Ces réajustements sont minimes, comparés à ceux qu’éprouvent certains enfants pour donner du sens à ce discours arbitraire.

• Difficulté pour accepter certaines règles

17 M. On va essayer de reprendre tout ça finalement parce qu'il y a beaucoup de choses finalement.

Alors, j'ai + Combien je sais que j'ai de sucres ? Marine ? 18. E. Y en a trois parce que on les voit sur le tableau

19. M Ah, il y en a trois parce que tu en vois trois sur le tableau.
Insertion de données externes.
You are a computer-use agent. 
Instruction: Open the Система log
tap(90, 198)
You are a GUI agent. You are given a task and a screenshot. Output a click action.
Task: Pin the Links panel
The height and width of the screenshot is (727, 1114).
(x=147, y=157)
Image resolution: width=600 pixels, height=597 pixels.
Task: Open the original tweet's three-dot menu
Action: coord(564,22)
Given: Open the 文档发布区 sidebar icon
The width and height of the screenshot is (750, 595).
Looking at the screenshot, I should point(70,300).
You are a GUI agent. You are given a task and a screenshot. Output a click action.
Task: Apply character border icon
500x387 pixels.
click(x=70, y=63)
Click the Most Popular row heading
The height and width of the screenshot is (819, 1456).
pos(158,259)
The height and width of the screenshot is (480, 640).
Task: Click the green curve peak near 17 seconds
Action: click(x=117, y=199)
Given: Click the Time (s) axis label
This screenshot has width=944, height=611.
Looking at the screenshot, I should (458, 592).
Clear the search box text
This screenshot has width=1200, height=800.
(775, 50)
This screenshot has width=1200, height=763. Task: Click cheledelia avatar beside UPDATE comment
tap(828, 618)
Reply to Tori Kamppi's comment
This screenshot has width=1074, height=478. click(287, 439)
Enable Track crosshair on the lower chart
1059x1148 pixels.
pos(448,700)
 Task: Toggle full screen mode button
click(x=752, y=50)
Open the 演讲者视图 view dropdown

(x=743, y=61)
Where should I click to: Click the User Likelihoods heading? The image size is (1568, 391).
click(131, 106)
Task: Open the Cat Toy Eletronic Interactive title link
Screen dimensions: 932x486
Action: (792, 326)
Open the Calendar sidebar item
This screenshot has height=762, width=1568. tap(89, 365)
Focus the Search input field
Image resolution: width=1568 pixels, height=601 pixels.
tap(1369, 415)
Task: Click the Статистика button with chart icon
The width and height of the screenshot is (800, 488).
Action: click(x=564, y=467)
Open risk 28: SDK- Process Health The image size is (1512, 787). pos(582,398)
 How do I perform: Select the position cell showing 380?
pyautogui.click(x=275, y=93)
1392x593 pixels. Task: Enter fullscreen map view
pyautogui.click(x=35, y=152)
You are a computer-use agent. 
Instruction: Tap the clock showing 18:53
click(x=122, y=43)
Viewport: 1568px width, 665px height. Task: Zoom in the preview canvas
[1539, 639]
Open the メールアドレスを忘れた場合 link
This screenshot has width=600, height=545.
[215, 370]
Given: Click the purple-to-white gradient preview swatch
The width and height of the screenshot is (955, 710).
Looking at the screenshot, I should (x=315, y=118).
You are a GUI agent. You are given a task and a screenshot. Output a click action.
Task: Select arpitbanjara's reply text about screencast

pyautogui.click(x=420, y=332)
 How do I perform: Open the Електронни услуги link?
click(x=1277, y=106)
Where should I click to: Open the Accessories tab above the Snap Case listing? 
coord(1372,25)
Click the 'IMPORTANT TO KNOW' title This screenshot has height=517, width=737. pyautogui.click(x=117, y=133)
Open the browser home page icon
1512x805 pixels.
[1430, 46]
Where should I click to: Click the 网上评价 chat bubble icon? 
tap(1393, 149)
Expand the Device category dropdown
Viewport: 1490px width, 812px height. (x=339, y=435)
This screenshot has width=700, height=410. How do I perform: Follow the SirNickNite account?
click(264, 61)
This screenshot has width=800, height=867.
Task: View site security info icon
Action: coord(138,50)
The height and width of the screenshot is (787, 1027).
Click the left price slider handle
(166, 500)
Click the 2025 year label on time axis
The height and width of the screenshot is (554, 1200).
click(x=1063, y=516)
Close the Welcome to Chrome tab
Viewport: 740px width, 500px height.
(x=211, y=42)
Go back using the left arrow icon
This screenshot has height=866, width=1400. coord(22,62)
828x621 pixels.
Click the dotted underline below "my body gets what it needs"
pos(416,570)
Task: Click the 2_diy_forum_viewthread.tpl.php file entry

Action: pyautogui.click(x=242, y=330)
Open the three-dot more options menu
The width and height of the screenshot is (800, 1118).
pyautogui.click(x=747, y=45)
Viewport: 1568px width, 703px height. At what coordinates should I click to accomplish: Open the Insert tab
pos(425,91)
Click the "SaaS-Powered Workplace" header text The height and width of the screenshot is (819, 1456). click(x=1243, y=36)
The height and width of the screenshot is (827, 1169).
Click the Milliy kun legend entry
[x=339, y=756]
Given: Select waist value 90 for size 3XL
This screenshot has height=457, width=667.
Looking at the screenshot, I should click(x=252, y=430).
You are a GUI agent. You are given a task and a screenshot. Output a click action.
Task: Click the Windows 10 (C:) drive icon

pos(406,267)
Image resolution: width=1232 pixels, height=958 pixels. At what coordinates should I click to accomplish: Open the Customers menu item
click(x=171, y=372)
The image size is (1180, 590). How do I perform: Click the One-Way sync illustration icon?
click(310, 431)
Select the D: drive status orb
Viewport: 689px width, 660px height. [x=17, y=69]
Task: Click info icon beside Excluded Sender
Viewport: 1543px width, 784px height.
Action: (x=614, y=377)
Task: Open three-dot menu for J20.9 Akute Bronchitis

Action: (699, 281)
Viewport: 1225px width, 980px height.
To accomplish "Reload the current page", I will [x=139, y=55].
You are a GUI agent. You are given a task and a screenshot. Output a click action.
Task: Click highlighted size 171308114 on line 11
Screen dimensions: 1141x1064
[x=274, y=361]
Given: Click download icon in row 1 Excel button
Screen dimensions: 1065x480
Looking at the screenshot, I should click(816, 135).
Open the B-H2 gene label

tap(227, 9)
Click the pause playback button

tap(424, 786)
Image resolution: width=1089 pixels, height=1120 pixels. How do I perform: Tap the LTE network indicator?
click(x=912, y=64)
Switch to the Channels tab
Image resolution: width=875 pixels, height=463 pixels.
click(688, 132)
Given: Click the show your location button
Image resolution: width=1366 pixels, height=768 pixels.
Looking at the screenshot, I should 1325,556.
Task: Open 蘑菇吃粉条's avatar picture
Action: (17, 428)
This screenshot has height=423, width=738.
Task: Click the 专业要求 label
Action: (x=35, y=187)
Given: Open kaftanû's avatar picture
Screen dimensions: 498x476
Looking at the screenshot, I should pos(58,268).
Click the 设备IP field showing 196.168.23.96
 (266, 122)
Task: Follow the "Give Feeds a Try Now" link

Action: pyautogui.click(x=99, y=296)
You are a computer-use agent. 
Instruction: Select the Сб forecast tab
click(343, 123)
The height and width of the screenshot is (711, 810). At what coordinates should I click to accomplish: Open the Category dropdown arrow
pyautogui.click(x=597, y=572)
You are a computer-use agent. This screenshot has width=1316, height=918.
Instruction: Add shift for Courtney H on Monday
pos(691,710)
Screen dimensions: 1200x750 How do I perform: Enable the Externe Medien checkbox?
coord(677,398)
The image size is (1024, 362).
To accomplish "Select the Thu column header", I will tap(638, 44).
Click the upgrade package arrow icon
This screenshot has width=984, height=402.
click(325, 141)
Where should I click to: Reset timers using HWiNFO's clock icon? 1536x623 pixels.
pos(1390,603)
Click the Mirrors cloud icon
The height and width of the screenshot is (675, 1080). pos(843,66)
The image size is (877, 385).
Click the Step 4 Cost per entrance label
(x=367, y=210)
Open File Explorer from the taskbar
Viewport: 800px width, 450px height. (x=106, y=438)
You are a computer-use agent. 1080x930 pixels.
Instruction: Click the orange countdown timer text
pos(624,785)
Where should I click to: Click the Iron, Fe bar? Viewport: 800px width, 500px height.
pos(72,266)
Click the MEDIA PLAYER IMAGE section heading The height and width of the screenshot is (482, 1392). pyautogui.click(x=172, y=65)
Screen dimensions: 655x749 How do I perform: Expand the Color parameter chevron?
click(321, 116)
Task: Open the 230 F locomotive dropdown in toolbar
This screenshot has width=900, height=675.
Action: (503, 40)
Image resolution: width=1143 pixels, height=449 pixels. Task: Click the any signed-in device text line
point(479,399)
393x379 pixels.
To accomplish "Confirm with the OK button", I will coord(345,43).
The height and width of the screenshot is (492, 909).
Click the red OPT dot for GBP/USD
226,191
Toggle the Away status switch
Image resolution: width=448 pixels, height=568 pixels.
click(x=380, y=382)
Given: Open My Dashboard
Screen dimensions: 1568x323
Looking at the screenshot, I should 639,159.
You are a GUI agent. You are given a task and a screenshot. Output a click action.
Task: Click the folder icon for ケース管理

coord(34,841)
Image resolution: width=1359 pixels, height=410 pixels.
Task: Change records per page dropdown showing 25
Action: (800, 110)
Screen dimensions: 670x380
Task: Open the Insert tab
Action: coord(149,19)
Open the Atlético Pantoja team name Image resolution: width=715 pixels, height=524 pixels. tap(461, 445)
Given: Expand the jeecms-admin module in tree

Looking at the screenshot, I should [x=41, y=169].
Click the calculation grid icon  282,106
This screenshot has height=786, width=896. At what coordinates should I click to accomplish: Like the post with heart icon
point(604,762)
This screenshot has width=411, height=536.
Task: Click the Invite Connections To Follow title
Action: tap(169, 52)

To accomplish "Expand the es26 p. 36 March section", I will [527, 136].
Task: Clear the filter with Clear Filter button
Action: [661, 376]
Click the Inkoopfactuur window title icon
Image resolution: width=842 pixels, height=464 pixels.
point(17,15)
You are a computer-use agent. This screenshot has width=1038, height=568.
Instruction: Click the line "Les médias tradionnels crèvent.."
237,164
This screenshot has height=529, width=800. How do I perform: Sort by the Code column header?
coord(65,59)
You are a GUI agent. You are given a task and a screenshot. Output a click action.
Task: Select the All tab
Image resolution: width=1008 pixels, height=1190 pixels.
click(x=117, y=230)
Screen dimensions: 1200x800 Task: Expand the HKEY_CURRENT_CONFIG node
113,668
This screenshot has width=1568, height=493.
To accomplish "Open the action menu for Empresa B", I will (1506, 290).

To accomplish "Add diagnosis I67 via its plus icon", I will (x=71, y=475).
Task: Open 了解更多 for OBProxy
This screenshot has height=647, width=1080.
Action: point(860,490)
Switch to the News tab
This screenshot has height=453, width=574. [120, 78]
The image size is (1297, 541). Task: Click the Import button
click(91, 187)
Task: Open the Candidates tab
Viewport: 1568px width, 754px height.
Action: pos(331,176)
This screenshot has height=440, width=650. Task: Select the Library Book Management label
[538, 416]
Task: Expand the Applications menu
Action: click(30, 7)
Mais dans le problème que je me pose

20. E Y en a douze

• Difficulté de fait pour accepter les règles, se projeter, construire une cohérence à l’univers proposé :

56. M Non, c’est pas des sucres qu’on cherche, de verres. Et qu’est-ce qu’on a au départ ? 57. G deux sucres

58. M Non

59. G Ah non, douze sucres

60. M douze sucres oui. Vous pouvez peut-être commencer par les dessiner les sucres

Dès le départ, ces enfants sont perdus dans la jungle langagière qui est leur est proposée.

L’analyse du déroulement de cette séance fait apparaître, me semble-t-il, un des aspects ce qui fait la caractéristique des discours mathématiques scolaires : emboîtement des contextes, garant des opérations de mise à distance, d’objectivation, mais aussi de conceptualisation, emboîtements à la fois signalés ET provoqués par le langage.

C’est lorsque l’enfant s’approprie les stratégies induites par les situations et les pratiques langagières proposées par le maître, qu’il peut devenir acteur (dire-penser-agir) dans la communauté mathématique scolaire.